- [What is expected]
Please count the lines in the records that contain the string "Edit", matching capitalization exactly, and give only the number.

[Item coordinate data]
---------------
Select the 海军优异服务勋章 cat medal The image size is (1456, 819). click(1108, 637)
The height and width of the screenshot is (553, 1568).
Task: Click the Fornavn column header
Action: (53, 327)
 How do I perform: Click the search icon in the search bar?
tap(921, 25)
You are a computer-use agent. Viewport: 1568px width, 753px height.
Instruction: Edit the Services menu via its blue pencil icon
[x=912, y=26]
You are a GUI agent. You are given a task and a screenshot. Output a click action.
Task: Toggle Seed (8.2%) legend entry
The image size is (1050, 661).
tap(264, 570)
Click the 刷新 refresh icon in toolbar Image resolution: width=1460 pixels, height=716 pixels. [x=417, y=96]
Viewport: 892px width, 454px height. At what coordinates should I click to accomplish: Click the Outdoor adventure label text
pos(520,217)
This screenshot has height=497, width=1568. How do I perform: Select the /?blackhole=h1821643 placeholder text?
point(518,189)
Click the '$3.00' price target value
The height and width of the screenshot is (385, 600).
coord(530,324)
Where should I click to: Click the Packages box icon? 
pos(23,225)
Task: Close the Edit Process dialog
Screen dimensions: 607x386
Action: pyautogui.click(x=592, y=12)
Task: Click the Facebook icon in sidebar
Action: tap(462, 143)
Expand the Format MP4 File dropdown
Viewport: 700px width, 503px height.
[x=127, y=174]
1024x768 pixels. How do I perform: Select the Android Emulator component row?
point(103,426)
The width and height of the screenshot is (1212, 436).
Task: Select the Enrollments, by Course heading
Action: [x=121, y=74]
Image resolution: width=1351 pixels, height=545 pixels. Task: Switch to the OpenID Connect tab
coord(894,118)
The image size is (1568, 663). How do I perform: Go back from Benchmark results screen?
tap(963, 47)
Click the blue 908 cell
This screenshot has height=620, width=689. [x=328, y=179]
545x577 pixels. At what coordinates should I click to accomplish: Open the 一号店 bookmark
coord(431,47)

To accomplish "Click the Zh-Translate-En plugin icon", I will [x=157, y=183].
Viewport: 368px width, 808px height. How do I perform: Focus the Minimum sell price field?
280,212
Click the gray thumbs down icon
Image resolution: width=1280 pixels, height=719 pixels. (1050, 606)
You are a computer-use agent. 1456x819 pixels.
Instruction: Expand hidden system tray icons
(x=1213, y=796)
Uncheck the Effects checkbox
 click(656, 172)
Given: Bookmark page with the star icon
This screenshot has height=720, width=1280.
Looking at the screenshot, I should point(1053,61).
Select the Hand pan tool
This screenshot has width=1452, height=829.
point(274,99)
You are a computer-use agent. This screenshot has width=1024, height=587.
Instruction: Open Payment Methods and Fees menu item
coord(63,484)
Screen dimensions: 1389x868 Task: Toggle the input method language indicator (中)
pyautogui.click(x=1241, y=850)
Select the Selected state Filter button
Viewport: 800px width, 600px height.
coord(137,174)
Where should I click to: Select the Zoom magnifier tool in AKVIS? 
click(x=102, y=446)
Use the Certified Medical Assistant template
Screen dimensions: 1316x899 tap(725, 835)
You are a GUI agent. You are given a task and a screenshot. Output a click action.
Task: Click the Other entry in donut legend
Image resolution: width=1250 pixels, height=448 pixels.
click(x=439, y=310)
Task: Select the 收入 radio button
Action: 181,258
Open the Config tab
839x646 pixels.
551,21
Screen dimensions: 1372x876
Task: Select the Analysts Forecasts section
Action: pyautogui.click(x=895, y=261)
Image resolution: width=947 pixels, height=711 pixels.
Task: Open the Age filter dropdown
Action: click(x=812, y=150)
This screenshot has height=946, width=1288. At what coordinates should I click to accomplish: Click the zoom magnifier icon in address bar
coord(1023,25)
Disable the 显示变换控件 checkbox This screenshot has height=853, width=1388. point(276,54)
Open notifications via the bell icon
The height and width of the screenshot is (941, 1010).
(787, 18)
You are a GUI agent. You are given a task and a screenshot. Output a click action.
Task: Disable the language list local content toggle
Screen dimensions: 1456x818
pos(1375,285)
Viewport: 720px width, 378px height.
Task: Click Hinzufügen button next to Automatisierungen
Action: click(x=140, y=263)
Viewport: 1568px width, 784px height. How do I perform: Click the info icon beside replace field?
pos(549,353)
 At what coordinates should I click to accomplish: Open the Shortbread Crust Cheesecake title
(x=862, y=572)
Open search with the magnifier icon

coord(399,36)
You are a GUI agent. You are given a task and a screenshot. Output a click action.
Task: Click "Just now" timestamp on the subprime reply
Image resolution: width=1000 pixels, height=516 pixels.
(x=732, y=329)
---------------
- [Final result]
2